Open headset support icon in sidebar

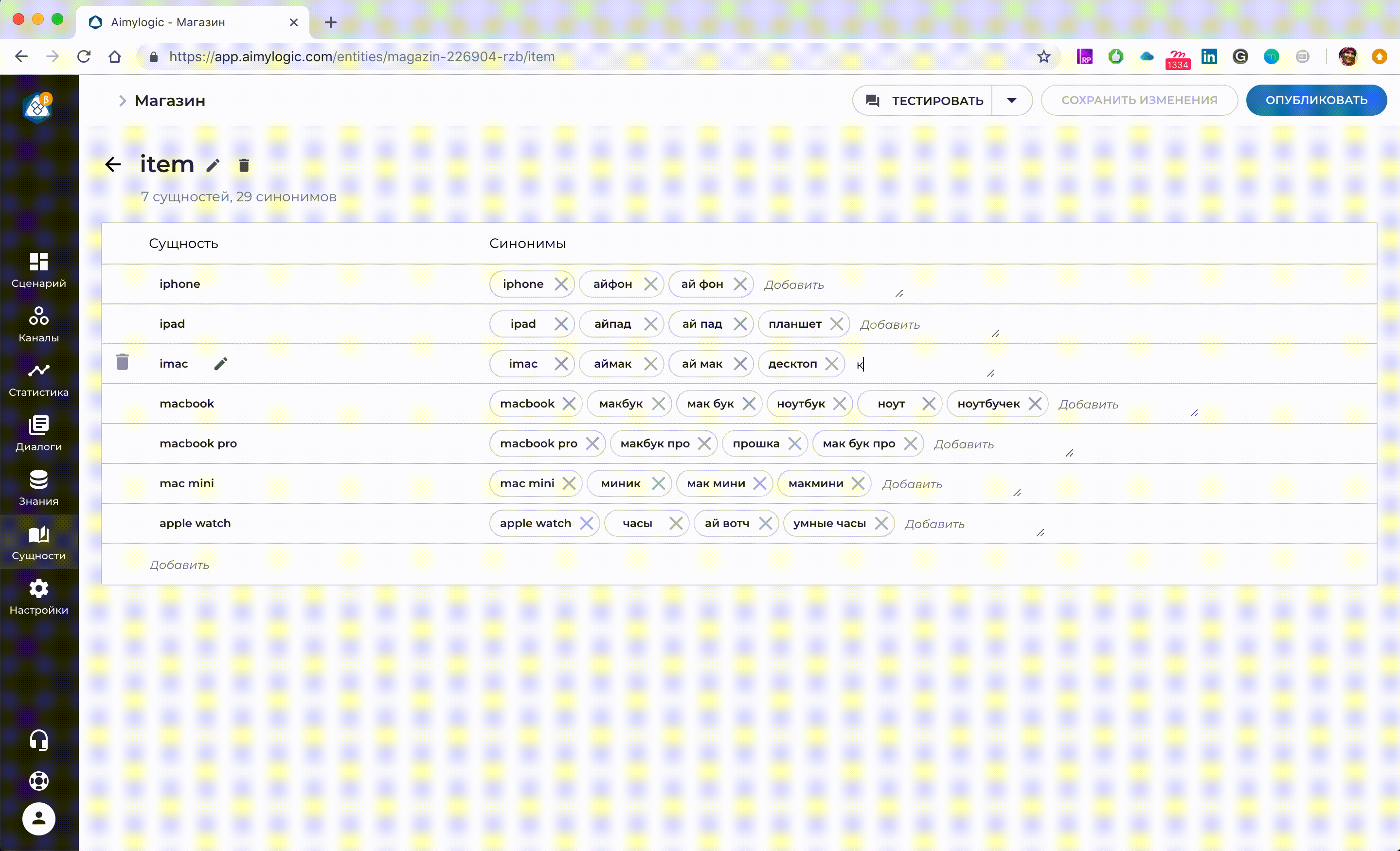click(x=38, y=740)
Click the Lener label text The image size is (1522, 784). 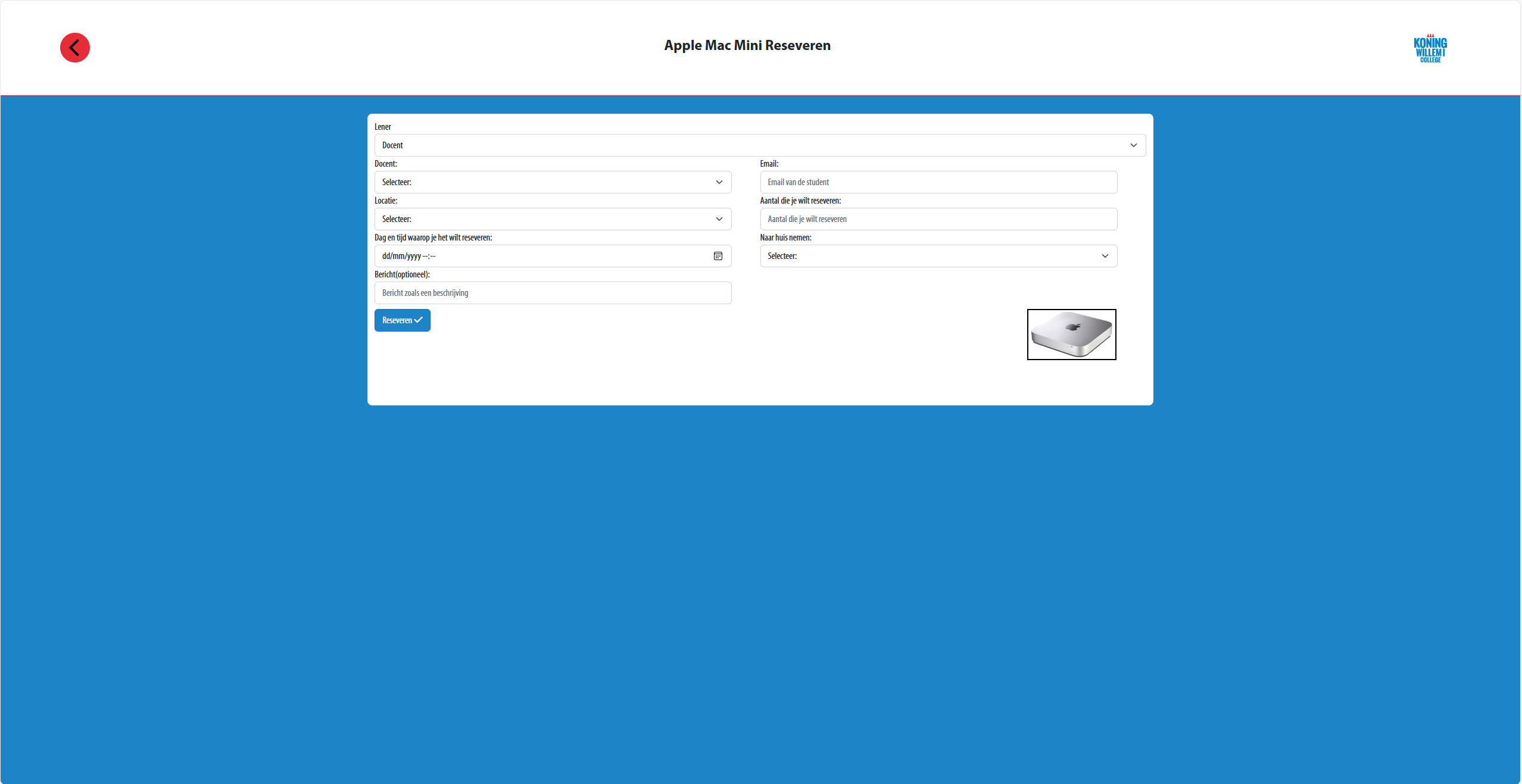382,127
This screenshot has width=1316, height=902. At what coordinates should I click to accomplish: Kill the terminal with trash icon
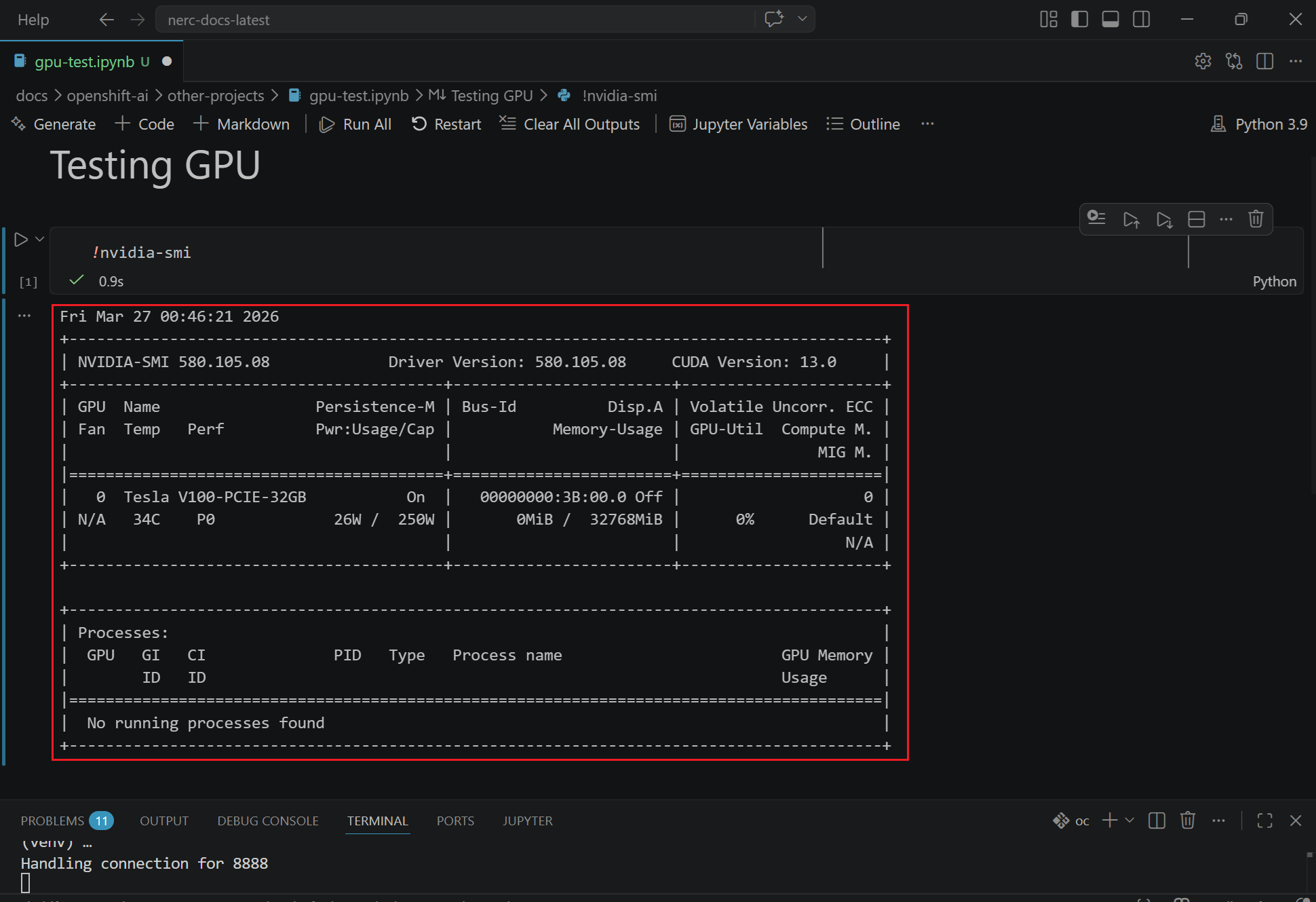[1187, 821]
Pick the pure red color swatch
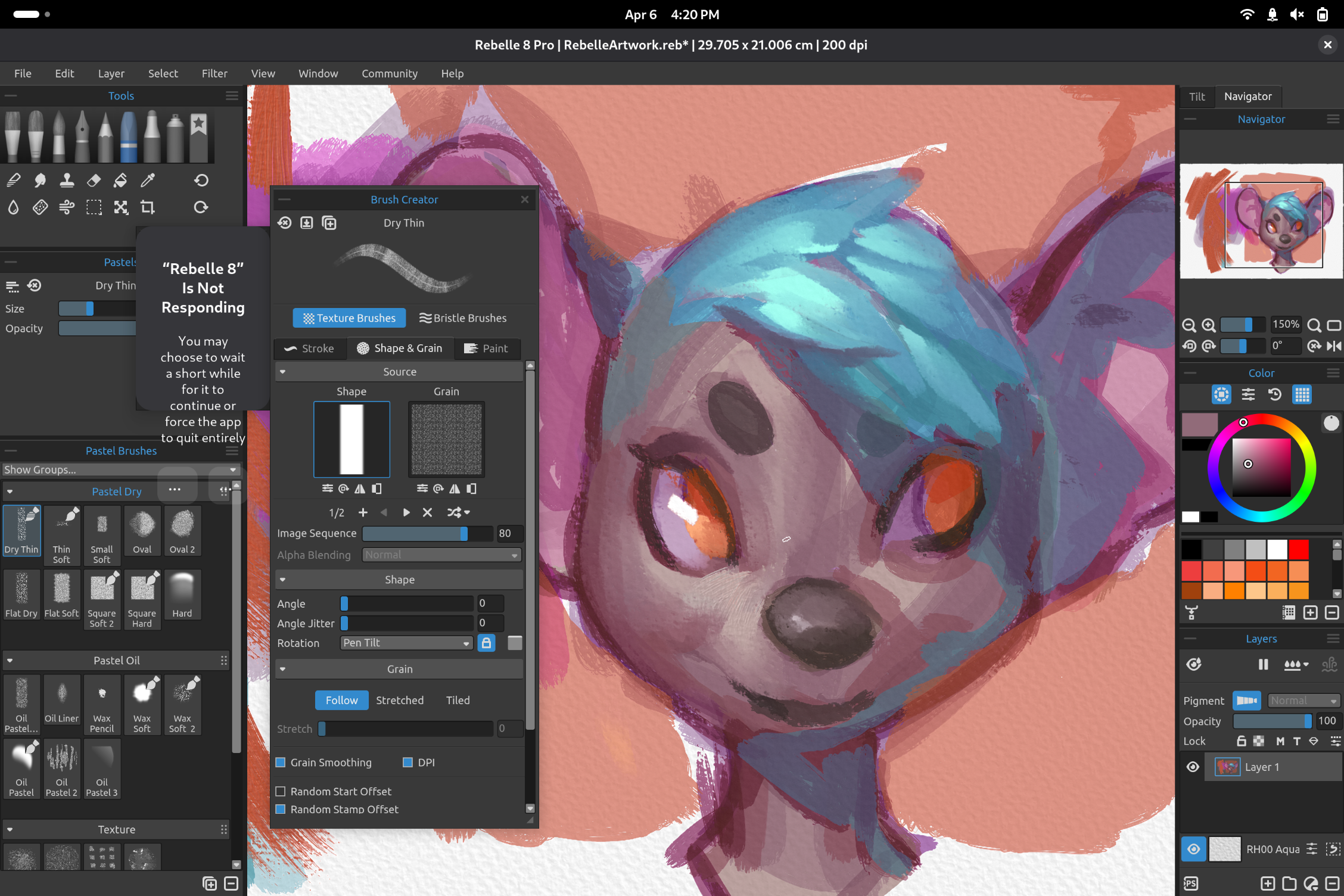Image resolution: width=1344 pixels, height=896 pixels. (x=1298, y=549)
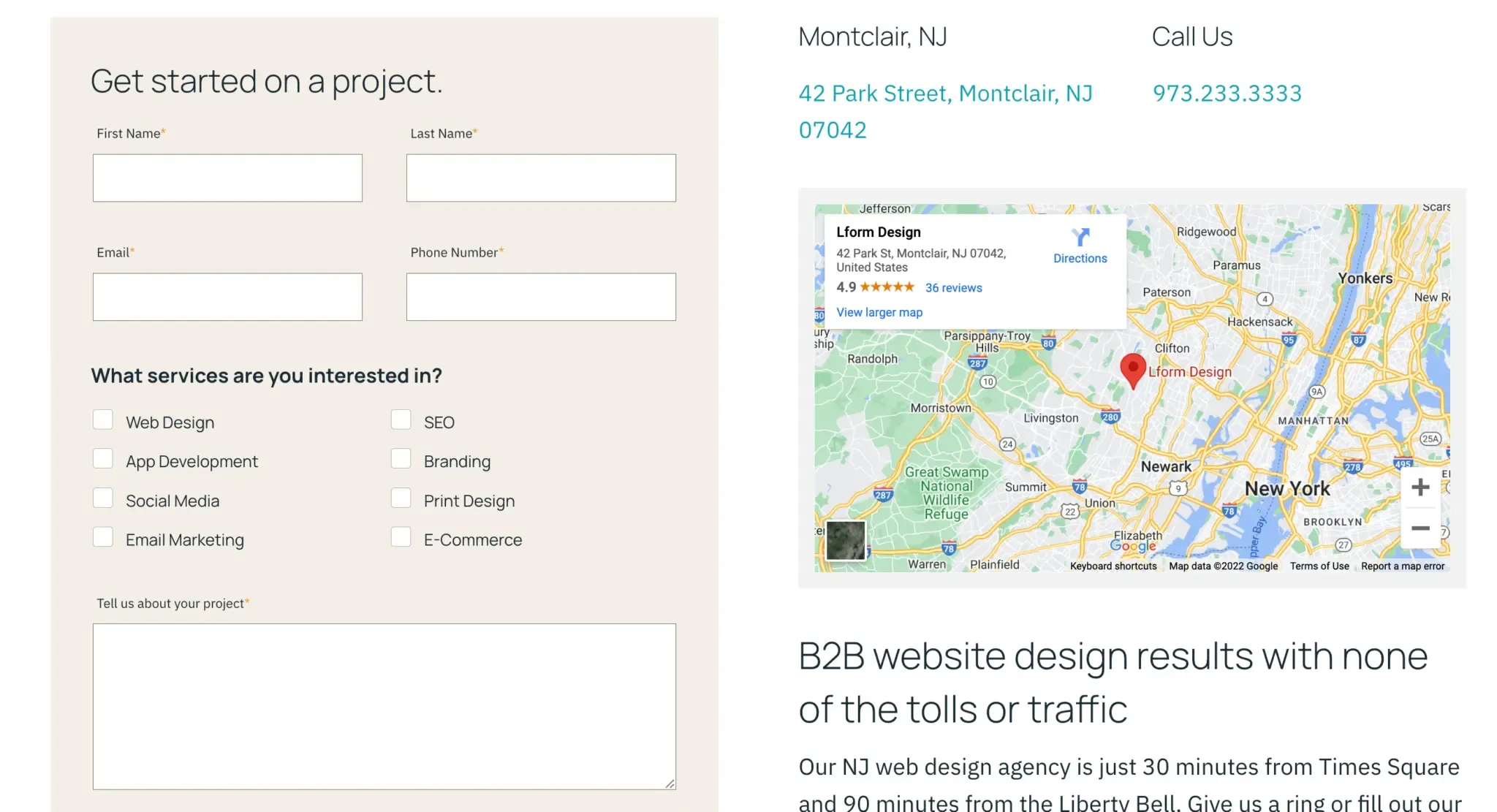Open the 36 reviews link
The width and height of the screenshot is (1497, 812).
coord(953,287)
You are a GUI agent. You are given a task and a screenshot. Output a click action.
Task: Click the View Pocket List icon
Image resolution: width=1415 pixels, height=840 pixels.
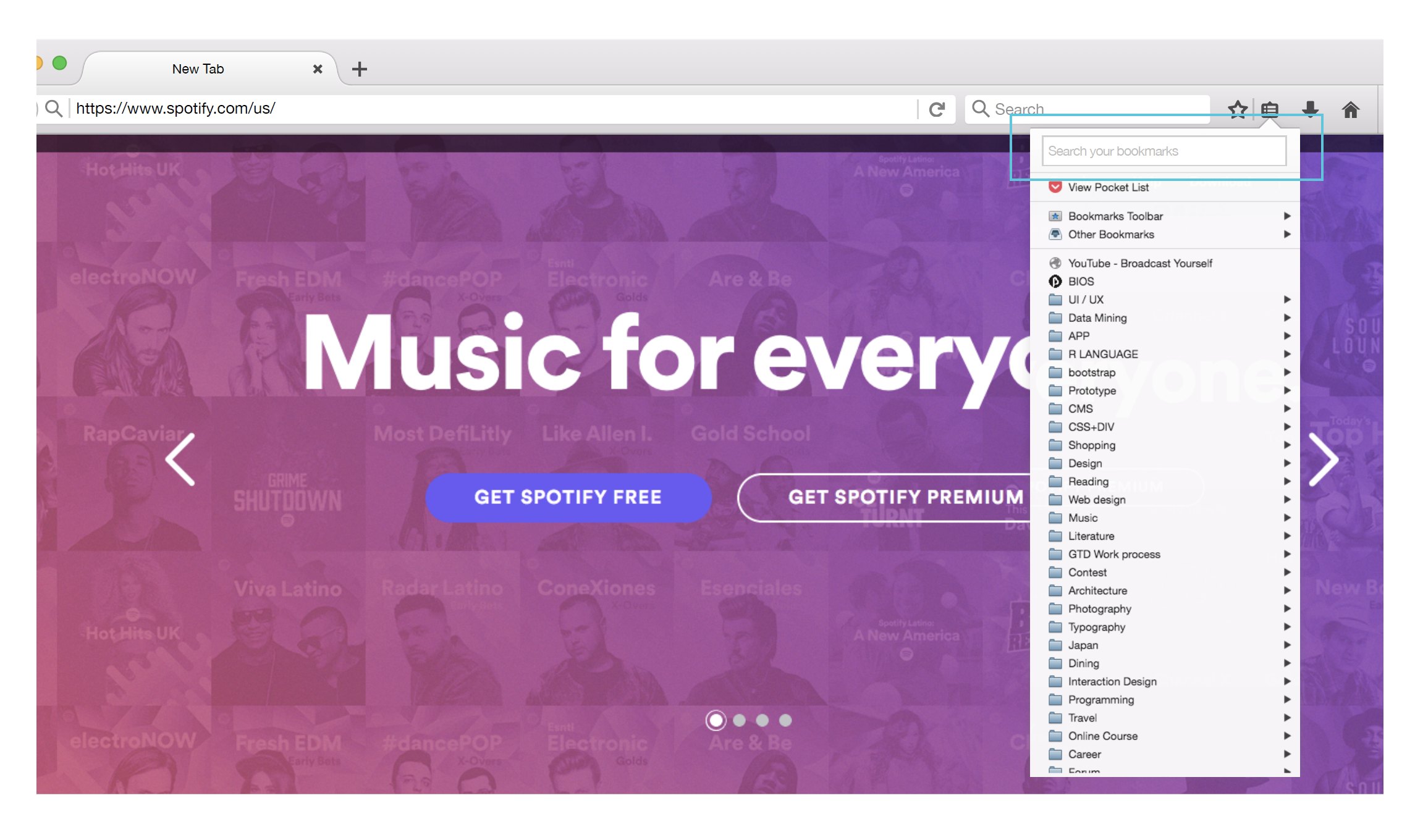(1055, 187)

ASSIGNED TASK → Set down exactly, with no additions, each line from the line that includes "Image resolution: width=1415" to the final line of the entries above; leave pictures out.

EXERCISE SOLUTION →
Image resolution: width=1415 pixels, height=840 pixels.
(1055, 187)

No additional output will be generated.